YOUR TASKS ->
1. In the article on the prisoner exchange, how long had Mohammed Al-Awar spent in jail before his release?
2. List every count of Palestinian prisoners that the article on the prisoner exchange gives.
3. From the article on the prisoner exchange, reproduce the part that opens with the words containing "Another teenager, Abdurahman" and closes with "in the area.".

EXCERPT PROVIDED ->

A further 39 Palestinians have been freed from Israeli prisons in the third exchange for hostages being held in Gaza.
They were released as part of an agreement which has seen 40 Israeli hostages taken on 7 October returned.
It brings the total number of Palestinians released since the first swap on Friday to 117.
A last exchange is expected on Monday under the current deal agreed by Israel and Hamas, but it could be extended.
Among the latest Palestinian prisoners to be freed was teenager Mohammed Al-Awar, who spent 16 months in jail. His mother said she had mixed feelings about his release.
"Our joy is incomplete because of the huge number of people killed in Gaza," she said in a video showing their reunion.
Another teenager, Abdurahman Al-Zaghal, was also freed but was not with the others as he is in an Israeli hospital receiving medical treatment.
He was shot in the head and hit by shrapnel in the lower part of his body in August as he went out to buy bread, according to his uncle. Israeli authorities said he was trying to throw a petrol bomb on a settlement post in the area.
Al-Zaghal's trial was held in absentia as he was still in intensive care.
He was seen on Sunday removing an electronic bracelet from his leg.
As in the earlier nights of prisoner swaps, large crowds took to the streets in the West Bank - where detainees are being returned to initially - to greet the coaches carrying the released prisoners.
Footage shows some of those released being paraded around on people's shoulders, while other members of the crowd wave Palestinian flags.
Israel has compiled a list of 300 Palestinian prisoners, mainly teenage boys, who are eligible for release under the deal struck with Hamas.
Under a deal brokered with the help of Qatar, 50 Israeli hostages - women and children - were to be freed by Hamas over four days during a ceasefire, in exchange for 150 Palestinian prisoners.
Some 40 Israeli hostages in total have been freed so far, alongside 18 foreign nationals.

DATASET EXCERPTS ->
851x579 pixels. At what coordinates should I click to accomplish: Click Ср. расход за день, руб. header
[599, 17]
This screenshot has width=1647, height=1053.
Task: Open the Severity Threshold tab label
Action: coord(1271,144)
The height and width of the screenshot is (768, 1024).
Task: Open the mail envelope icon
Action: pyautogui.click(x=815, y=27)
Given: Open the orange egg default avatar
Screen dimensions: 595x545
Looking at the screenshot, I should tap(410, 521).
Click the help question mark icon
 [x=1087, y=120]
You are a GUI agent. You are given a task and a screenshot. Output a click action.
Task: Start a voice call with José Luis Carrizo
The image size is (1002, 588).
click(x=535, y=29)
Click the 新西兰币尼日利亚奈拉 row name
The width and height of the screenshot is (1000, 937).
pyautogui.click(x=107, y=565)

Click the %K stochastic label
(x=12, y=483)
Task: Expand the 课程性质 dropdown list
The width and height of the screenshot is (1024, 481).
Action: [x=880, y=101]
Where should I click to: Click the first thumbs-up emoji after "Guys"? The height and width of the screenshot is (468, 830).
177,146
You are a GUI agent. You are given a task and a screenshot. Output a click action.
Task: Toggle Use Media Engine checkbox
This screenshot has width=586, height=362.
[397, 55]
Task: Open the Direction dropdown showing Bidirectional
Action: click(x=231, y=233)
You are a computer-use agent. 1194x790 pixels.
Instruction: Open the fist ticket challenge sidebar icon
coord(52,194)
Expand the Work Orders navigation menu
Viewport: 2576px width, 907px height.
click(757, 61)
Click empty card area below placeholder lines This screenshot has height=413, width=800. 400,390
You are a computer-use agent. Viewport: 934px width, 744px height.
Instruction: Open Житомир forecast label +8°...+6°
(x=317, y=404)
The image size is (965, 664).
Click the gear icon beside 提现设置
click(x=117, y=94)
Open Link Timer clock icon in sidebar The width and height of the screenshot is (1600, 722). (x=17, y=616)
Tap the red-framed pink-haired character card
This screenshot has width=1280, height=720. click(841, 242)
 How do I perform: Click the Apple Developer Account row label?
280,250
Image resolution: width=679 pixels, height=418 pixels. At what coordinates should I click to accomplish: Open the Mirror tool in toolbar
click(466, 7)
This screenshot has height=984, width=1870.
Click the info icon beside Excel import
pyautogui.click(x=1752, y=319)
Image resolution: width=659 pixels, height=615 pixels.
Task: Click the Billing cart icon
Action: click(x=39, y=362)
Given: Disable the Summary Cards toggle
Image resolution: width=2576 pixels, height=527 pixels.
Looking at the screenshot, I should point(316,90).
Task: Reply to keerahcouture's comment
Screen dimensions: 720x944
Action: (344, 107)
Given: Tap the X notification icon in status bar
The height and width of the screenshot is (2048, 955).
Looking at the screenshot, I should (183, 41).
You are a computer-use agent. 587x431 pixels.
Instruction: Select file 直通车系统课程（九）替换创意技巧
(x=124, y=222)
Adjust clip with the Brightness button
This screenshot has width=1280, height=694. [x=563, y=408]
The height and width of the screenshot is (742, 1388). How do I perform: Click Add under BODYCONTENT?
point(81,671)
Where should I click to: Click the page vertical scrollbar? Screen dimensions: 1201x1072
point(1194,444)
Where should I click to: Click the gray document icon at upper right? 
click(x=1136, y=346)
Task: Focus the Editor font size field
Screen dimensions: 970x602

ANSWERS TO THE EXERCISE ->
1. 16 months

2. 39, 117, 300, 150

3.
Another teenager, Abdurahman Al-Zaghal, was also freed but was not with the others as he is in an Israeli hospital receiving medical treatment.
He was shot in the head and hit by shrapnel in the lower part of his body in August as he went out to buy bread, according to his uncle. Israeli authorities said he was trying to throw a petrol bomb on a settlement post in the area.